#### [WHAT TO PRODUCE]
Give back the records in full, with every line exactly as it was.

* * * * * * * * *

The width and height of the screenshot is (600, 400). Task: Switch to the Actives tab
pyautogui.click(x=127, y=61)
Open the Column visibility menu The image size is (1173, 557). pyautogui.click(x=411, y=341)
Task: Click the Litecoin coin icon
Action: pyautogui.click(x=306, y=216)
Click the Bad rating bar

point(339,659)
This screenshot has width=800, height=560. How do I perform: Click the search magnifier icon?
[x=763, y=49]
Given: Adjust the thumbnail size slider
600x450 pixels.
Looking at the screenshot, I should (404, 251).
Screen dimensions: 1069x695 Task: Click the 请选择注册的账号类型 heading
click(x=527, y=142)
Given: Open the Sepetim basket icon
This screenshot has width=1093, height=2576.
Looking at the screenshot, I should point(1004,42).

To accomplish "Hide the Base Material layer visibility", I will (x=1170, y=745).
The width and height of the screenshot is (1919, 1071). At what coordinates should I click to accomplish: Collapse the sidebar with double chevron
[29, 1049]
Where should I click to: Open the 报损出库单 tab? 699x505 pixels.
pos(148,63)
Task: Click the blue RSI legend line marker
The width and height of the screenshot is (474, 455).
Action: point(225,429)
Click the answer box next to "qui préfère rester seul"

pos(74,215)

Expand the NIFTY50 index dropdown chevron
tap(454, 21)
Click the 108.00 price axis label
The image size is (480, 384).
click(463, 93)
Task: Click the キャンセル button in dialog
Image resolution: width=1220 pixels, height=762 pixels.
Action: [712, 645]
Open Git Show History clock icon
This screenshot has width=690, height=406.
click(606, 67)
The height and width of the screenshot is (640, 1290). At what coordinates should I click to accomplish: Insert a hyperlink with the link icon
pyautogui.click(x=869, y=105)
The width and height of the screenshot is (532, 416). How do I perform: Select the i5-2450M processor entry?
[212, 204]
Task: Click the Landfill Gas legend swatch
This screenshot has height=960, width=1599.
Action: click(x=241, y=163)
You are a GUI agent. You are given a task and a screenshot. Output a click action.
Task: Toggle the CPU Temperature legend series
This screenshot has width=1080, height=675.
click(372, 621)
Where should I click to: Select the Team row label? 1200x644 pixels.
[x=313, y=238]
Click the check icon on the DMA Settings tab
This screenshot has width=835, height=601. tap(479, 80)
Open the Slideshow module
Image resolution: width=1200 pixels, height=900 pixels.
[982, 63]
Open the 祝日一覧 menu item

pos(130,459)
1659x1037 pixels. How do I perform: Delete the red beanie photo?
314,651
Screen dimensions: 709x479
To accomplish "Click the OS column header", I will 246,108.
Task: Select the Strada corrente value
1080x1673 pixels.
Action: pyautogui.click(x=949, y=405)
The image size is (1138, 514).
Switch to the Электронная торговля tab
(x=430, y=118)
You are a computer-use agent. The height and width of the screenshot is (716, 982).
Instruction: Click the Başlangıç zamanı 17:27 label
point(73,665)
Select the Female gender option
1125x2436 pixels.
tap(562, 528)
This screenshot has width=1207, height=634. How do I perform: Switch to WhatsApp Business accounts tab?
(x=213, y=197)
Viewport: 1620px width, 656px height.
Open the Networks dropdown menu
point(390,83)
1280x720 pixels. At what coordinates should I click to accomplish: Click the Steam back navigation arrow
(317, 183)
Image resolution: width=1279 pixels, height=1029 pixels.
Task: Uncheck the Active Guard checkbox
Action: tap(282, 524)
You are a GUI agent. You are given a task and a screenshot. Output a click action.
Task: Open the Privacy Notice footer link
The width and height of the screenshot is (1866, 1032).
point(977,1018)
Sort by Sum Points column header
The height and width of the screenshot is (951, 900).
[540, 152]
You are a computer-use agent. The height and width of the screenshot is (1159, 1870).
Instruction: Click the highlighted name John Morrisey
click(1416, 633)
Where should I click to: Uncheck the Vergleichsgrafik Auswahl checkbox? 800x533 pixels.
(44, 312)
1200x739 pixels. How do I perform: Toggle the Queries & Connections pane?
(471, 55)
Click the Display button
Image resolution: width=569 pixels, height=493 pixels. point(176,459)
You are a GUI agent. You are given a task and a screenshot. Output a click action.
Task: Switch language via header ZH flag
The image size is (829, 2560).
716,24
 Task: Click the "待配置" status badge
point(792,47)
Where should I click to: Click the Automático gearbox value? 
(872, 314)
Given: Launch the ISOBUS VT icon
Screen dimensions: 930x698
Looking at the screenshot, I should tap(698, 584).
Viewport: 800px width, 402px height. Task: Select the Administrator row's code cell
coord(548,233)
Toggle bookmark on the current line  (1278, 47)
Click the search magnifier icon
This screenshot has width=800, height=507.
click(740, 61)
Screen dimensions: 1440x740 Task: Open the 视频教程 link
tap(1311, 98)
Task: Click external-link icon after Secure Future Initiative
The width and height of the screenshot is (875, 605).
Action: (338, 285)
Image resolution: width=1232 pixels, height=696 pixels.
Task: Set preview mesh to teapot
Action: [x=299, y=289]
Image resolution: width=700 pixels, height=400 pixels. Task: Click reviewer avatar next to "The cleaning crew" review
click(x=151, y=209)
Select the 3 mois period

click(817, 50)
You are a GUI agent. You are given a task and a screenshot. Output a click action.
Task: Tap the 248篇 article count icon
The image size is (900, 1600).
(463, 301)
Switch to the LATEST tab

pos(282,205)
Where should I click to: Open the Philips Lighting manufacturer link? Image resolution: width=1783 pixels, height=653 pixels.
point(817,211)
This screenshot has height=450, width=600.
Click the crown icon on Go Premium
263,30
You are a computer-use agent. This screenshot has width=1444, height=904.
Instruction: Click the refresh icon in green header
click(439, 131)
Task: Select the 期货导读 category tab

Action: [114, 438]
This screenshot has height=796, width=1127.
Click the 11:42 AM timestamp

* * * * * * * * *

#### [PROBLEM SOLUTION]
The width and height of the screenshot is (600, 400). Task: Switch to the Actives tab
pyautogui.click(x=127, y=61)
Open the Column visibility menu The image size is (1173, 557). pyautogui.click(x=411, y=341)
Task: Click the Litecoin coin icon
Action: pyautogui.click(x=306, y=216)
Click the Bad rating bar

point(339,659)
This screenshot has width=800, height=560. How do I perform: Click the search magnifier icon?
[x=763, y=49]
Given: Adjust the thumbnail size slider
600x450 pixels.
Looking at the screenshot, I should (404, 251).
Screen dimensions: 1069x695 Task: Click the 请选择注册的账号类型 heading
click(x=527, y=142)
Given: Open the Sepetim basket icon
This screenshot has width=1093, height=2576.
Looking at the screenshot, I should point(1004,42).

To accomplish "Hide the Base Material layer visibility", I will (x=1170, y=745).
The width and height of the screenshot is (1919, 1071). At what coordinates should I click to accomplish: Collapse the sidebar with double chevron
[29, 1049]
Where should I click to: Open the 报损出库单 tab? 699x505 pixels.
pos(148,63)
Task: Click the blue RSI legend line marker
The width and height of the screenshot is (474, 455).
Action: point(225,429)
Click the answer box next to "qui préfère rester seul"

pos(74,215)

Expand the NIFTY50 index dropdown chevron
tap(454, 21)
Click the 108.00 price axis label
The image size is (480, 384).
click(463, 93)
Task: Click the キャンセル button in dialog
Image resolution: width=1220 pixels, height=762 pixels.
Action: [712, 645]
Open Git Show History clock icon
This screenshot has width=690, height=406.
click(606, 67)
The height and width of the screenshot is (640, 1290). At what coordinates should I click to accomplish: Insert a hyperlink with the link icon
pyautogui.click(x=869, y=105)
The width and height of the screenshot is (532, 416). How do I perform: Select the i5-2450M processor entry?
[212, 204]
Task: Click the Landfill Gas legend swatch
This screenshot has height=960, width=1599.
Action: click(x=241, y=163)
You are a GUI agent. You are given a task and a screenshot. Output a click action.
Task: Toggle the CPU Temperature legend series
This screenshot has width=1080, height=675.
click(372, 621)
Where should I click to: Select the Team row label? 1200x644 pixels.
[x=313, y=238]
Click the check icon on the DMA Settings tab
This screenshot has width=835, height=601. tap(479, 80)
Open the Slideshow module
Image resolution: width=1200 pixels, height=900 pixels.
[982, 63]
Open the 祝日一覧 menu item

pos(130,459)
1659x1037 pixels. How do I perform: Delete the red beanie photo?
314,651
Screen dimensions: 709x479
To accomplish "Click the OS column header", I will 246,108.
Task: Select the Strada corrente value
1080x1673 pixels.
Action: pyautogui.click(x=949, y=405)
The image size is (1138, 514).
Switch to the Электронная торговля tab
(x=430, y=118)
You are a computer-use agent. The height and width of the screenshot is (716, 982).
Instruction: Click the Başlangıç zamanı 17:27 label
point(73,665)
Select the Female gender option
1125x2436 pixels.
tap(562, 528)
This screenshot has width=1207, height=634. How do I perform: Switch to WhatsApp Business accounts tab?
(x=213, y=197)
Viewport: 1620px width, 656px height.
Open the Networks dropdown menu
point(390,83)
1280x720 pixels. At what coordinates should I click to accomplish: Click the Steam back navigation arrow
(317, 183)
Image resolution: width=1279 pixels, height=1029 pixels.
Task: Uncheck the Active Guard checkbox
Action: tap(282, 524)
You are a GUI agent. You are given a task and a screenshot. Output a click action.
Task: Open the Privacy Notice footer link
The width and height of the screenshot is (1866, 1032).
point(977,1018)
Sort by Sum Points column header
The height and width of the screenshot is (951, 900).
[540, 152]
You are a computer-use agent. The height and width of the screenshot is (1159, 1870).
Instruction: Click the highlighted name John Morrisey
click(1416, 633)
Where should I click to: Uncheck the Vergleichsgrafik Auswahl checkbox? 800x533 pixels.
(44, 312)
1200x739 pixels. How do I perform: Toggle the Queries & Connections pane?
(471, 55)
Click the Display button
Image resolution: width=569 pixels, height=493 pixels. point(176,459)
You are a GUI agent. You are given a task and a screenshot. Output a click action.
Task: Switch language via header ZH flag
The image size is (829, 2560).
716,24
 Task: Click the "待配置" status badge
point(792,47)
Where should I click to: Click the Automático gearbox value? 
(872, 314)
Given: Launch the ISOBUS VT icon
Screen dimensions: 930x698
Looking at the screenshot, I should tap(698, 584).
Viewport: 800px width, 402px height. Task: Select the Administrator row's code cell
coord(548,233)
Toggle bookmark on the current line  (1278, 47)
Click the search magnifier icon
This screenshot has width=800, height=507.
click(740, 61)
Screen dimensions: 1440x740 Task: Open the 视频教程 link
tap(1311, 98)
Task: Click external-link icon after Secure Future Initiative
The width and height of the screenshot is (875, 605).
Action: (338, 285)
Image resolution: width=1232 pixels, height=696 pixels.
Task: Set preview mesh to teapot
Action: [x=299, y=289]
Image resolution: width=700 pixels, height=400 pixels. Task: Click reviewer avatar next to "The cleaning crew" review
click(x=151, y=209)
Select the 3 mois period

click(817, 50)
You are a GUI agent. You are given a task and a screenshot. Output a click action.
Task: Tap the 248篇 article count icon
The image size is (900, 1600).
(463, 301)
Switch to the LATEST tab

pos(282,205)
Where should I click to: Open the Philips Lighting manufacturer link? Image resolution: width=1783 pixels, height=653 pixels.
point(817,211)
This screenshot has height=450, width=600.
Click the crown icon on Go Premium
263,30
You are a computer-use agent. This screenshot has width=1444, height=904.
Instruction: Click the refresh icon in green header
click(439, 131)
Task: Select the 期货导读 category tab

Action: [114, 438]
This screenshot has height=796, width=1127.
Click the 11:42 AM timestamp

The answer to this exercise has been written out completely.